◆ What to produce ◆
All of the data below is to be returned unaltered.

◆ Extracted records ◆
◆ ◆ ◆ ◆ ◆
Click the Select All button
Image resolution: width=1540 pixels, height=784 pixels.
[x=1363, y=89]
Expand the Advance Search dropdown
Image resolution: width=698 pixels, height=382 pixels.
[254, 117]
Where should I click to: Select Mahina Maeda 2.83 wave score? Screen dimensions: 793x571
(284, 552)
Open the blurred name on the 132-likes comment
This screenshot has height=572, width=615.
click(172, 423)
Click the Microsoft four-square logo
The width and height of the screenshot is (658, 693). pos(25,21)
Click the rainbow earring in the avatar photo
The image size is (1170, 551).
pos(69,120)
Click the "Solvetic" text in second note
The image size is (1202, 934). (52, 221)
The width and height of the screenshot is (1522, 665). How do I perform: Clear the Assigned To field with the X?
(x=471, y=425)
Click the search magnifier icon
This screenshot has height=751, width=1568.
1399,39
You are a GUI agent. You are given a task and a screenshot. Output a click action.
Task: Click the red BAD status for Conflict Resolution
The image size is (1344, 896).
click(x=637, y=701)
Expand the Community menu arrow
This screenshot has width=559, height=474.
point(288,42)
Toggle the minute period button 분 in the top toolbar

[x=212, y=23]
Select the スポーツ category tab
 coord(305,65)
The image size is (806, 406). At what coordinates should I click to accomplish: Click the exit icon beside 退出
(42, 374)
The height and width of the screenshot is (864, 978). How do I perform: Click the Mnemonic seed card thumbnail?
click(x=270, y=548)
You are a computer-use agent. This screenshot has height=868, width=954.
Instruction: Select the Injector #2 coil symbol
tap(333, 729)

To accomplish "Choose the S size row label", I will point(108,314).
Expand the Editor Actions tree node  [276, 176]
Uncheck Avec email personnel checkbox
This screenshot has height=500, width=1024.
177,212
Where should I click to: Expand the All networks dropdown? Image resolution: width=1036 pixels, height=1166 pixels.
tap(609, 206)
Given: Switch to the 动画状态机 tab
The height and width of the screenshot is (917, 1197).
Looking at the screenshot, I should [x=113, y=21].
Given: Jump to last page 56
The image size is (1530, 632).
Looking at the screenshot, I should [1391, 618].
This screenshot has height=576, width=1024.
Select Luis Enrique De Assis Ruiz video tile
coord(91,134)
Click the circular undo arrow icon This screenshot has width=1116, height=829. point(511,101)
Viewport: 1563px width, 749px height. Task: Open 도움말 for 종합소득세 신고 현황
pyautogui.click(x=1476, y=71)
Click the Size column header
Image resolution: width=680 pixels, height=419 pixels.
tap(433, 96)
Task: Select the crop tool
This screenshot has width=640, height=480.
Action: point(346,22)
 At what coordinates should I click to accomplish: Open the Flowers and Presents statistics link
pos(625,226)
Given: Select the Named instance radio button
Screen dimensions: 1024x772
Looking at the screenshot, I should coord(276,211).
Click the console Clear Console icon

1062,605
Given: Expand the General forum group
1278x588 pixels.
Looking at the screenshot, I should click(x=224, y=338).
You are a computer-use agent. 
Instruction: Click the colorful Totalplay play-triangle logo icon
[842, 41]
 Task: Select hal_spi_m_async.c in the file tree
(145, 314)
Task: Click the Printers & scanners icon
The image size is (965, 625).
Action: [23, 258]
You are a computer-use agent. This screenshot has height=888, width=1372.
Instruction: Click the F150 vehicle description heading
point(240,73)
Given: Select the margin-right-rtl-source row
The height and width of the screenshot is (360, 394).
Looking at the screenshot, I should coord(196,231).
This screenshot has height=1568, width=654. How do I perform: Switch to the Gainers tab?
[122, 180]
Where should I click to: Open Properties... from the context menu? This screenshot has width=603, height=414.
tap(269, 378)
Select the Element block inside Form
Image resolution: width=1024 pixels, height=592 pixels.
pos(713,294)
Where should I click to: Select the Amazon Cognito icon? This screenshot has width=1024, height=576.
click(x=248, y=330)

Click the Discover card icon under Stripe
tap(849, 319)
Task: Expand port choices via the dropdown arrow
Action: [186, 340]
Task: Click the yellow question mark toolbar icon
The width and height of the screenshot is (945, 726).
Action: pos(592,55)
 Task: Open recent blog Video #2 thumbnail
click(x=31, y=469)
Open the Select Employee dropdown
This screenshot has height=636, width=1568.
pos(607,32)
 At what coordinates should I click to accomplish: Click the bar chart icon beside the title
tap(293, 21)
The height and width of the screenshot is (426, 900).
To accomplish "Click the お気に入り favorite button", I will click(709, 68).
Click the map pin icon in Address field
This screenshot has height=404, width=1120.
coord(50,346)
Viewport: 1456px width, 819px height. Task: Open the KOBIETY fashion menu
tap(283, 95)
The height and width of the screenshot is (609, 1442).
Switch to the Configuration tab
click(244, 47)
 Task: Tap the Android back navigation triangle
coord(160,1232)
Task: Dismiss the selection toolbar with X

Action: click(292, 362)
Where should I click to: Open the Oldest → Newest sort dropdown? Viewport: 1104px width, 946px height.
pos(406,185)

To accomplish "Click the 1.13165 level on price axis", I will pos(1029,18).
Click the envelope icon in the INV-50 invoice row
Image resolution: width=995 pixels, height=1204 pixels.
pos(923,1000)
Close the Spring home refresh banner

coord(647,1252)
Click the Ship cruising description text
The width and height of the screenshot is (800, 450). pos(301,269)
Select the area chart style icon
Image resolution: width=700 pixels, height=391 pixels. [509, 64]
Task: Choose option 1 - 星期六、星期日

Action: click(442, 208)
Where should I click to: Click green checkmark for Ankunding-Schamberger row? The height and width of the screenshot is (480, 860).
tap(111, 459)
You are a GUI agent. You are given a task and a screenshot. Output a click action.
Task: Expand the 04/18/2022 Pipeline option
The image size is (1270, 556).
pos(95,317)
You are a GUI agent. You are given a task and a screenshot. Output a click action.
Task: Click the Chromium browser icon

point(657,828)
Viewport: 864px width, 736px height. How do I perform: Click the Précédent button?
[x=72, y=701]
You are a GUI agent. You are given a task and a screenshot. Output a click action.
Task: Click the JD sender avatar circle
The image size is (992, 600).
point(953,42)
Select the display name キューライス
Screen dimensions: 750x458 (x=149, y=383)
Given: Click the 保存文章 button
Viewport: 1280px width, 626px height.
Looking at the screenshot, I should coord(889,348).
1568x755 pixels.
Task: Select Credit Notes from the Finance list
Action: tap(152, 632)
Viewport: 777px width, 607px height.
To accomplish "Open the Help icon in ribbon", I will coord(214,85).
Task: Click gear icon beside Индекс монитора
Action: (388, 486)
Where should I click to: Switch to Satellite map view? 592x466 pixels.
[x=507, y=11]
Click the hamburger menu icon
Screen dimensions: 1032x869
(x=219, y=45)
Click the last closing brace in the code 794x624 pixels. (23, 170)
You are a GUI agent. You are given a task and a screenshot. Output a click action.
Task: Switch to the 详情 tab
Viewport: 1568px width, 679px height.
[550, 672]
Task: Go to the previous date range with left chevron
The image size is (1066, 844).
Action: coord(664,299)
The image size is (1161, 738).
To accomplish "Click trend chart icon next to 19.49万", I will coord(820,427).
◆ ◆ ◆ ◆ ◆
◆ Response to this task ◆
Click the Select All button
Image resolution: width=1540 pixels, height=784 pixels.
[x=1363, y=89]
Expand the Advance Search dropdown
Image resolution: width=698 pixels, height=382 pixels.
[254, 117]
Where should I click to: Select Mahina Maeda 2.83 wave score? Screen dimensions: 793x571
(284, 552)
Open the blurred name on the 132-likes comment
This screenshot has height=572, width=615.
click(172, 423)
Click the Microsoft four-square logo
The width and height of the screenshot is (658, 693). pos(25,21)
Click the rainbow earring in the avatar photo
The image size is (1170, 551).
pos(69,120)
Click the "Solvetic" text in second note
The image size is (1202, 934). (52, 221)
The width and height of the screenshot is (1522, 665). How do I perform: Clear the Assigned To field with the X?
(x=471, y=425)
Click the search magnifier icon
This screenshot has height=751, width=1568.
1399,39
You are a GUI agent. You are given a task and a screenshot. Output a click action.
Task: Click the red BAD status for Conflict Resolution
The image size is (1344, 896).
click(x=637, y=701)
Expand the Community menu arrow
This screenshot has width=559, height=474.
point(288,42)
Toggle the minute period button 분 in the top toolbar

[x=212, y=23]
Select the スポーツ category tab
 coord(305,65)
The image size is (806, 406). At what coordinates should I click to accomplish: Click the exit icon beside 退出
(42, 374)
The height and width of the screenshot is (864, 978). How do I perform: Click the Mnemonic seed card thumbnail?
click(x=270, y=548)
You are a computer-use agent. This screenshot has height=868, width=954.
Instruction: Select the Injector #2 coil symbol
tap(333, 729)

To accomplish "Choose the S size row label", I will point(108,314).
Expand the Editor Actions tree node  [276, 176]
Uncheck Avec email personnel checkbox
This screenshot has height=500, width=1024.
177,212
Where should I click to: Expand the All networks dropdown? Image resolution: width=1036 pixels, height=1166 pixels.
tap(609, 206)
Given: Switch to the 动画状态机 tab
The height and width of the screenshot is (917, 1197).
Looking at the screenshot, I should [x=113, y=21].
Given: Jump to last page 56
The image size is (1530, 632).
Looking at the screenshot, I should [1391, 618].
This screenshot has height=576, width=1024.
Select Luis Enrique De Assis Ruiz video tile
coord(91,134)
Click the circular undo arrow icon This screenshot has width=1116, height=829. point(511,101)
Viewport: 1563px width, 749px height. Task: Open 도움말 for 종합소득세 신고 현황
pyautogui.click(x=1476, y=71)
Click the Size column header
Image resolution: width=680 pixels, height=419 pixels.
tap(433, 96)
Task: Select the crop tool
This screenshot has width=640, height=480.
Action: point(346,22)
 At what coordinates should I click to accomplish: Open the Flowers and Presents statistics link
pos(625,226)
Given: Select the Named instance radio button
Screen dimensions: 1024x772
Looking at the screenshot, I should coord(276,211).
Click the console Clear Console icon

1062,605
Given: Expand the General forum group
1278x588 pixels.
Looking at the screenshot, I should click(x=224, y=338).
You are a computer-use agent. 
Instruction: Click the colorful Totalplay play-triangle logo icon
[842, 41]
 Task: Select hal_spi_m_async.c in the file tree
(145, 314)
Task: Click the Printers & scanners icon
The image size is (965, 625).
Action: [23, 258]
You are a computer-use agent. This screenshot has height=888, width=1372.
Instruction: Click the F150 vehicle description heading
point(240,73)
Given: Select the margin-right-rtl-source row
The height and width of the screenshot is (360, 394).
Looking at the screenshot, I should coord(196,231).
This screenshot has height=1568, width=654. How do I perform: Switch to the Gainers tab?
[122, 180]
Where should I click to: Open Properties... from the context menu? This screenshot has width=603, height=414.
tap(269, 378)
Select the Element block inside Form
Image resolution: width=1024 pixels, height=592 pixels.
pos(713,294)
Where should I click to: Select the Amazon Cognito icon? This screenshot has width=1024, height=576.
click(x=248, y=330)

Click the Discover card icon under Stripe
tap(849, 319)
Task: Expand port choices via the dropdown arrow
Action: [186, 340]
Task: Click the yellow question mark toolbar icon
The width and height of the screenshot is (945, 726).
Action: pos(592,55)
 Task: Open recent blog Video #2 thumbnail
click(x=31, y=469)
Open the Select Employee dropdown
This screenshot has height=636, width=1568.
pos(607,32)
 At what coordinates should I click to accomplish: Click the bar chart icon beside the title
tap(293, 21)
The height and width of the screenshot is (426, 900).
To accomplish "Click the お気に入り favorite button", I will click(709, 68).
Click the map pin icon in Address field
This screenshot has height=404, width=1120.
coord(50,346)
Viewport: 1456px width, 819px height. Task: Open the KOBIETY fashion menu
tap(283, 95)
The height and width of the screenshot is (609, 1442).
Switch to the Configuration tab
click(244, 47)
 Task: Tap the Android back navigation triangle
coord(160,1232)
Task: Dismiss the selection toolbar with X

Action: click(292, 362)
Where should I click to: Open the Oldest → Newest sort dropdown? Viewport: 1104px width, 946px height.
pos(406,185)

To accomplish "Click the 1.13165 level on price axis", I will pos(1029,18).
Click the envelope icon in the INV-50 invoice row
Image resolution: width=995 pixels, height=1204 pixels.
pos(923,1000)
Close the Spring home refresh banner

coord(647,1252)
Click the Ship cruising description text
The width and height of the screenshot is (800, 450). pos(301,269)
Select the area chart style icon
Image resolution: width=700 pixels, height=391 pixels. [509, 64]
Task: Choose option 1 - 星期六、星期日

Action: click(442, 208)
Where should I click to: Click green checkmark for Ankunding-Schamberger row? The height and width of the screenshot is (480, 860).
tap(111, 459)
You are a GUI agent. You are given a task and a screenshot. Output a click action.
Task: Expand the 04/18/2022 Pipeline option
The image size is (1270, 556).
pos(95,317)
You are a GUI agent. You are given a task and a screenshot. Output a click action.
Task: Click the Chromium browser icon

point(657,828)
Viewport: 864px width, 736px height. How do I perform: Click the Précédent button?
[x=72, y=701]
You are a GUI agent. You are given a task and a screenshot. Output a click action.
Task: Click the JD sender avatar circle
The image size is (992, 600).
point(953,42)
Select the display name キューライス
Screen dimensions: 750x458 (x=149, y=383)
Given: Click the 保存文章 button
Viewport: 1280px width, 626px height.
Looking at the screenshot, I should coord(889,348).
1568x755 pixels.
Task: Select Credit Notes from the Finance list
Action: tap(152, 632)
Viewport: 777px width, 607px height.
To accomplish "Open the Help icon in ribbon", I will coord(214,85).
Task: Click gear icon beside Индекс монитора
Action: (388, 486)
Where should I click to: Switch to Satellite map view? 592x466 pixels.
[x=507, y=11]
Click the hamburger menu icon
Screen dimensions: 1032x869
(x=219, y=45)
Click the last closing brace in the code 794x624 pixels. (23, 170)
You are a GUI agent. You are given a task and a screenshot. Output a click action.
Task: Switch to the 详情 tab
Viewport: 1568px width, 679px height.
[550, 672]
Task: Go to the previous date range with left chevron
The image size is (1066, 844).
Action: coord(664,299)
The image size is (1161, 738).
To accomplish "Click trend chart icon next to 19.49万", I will coord(820,427).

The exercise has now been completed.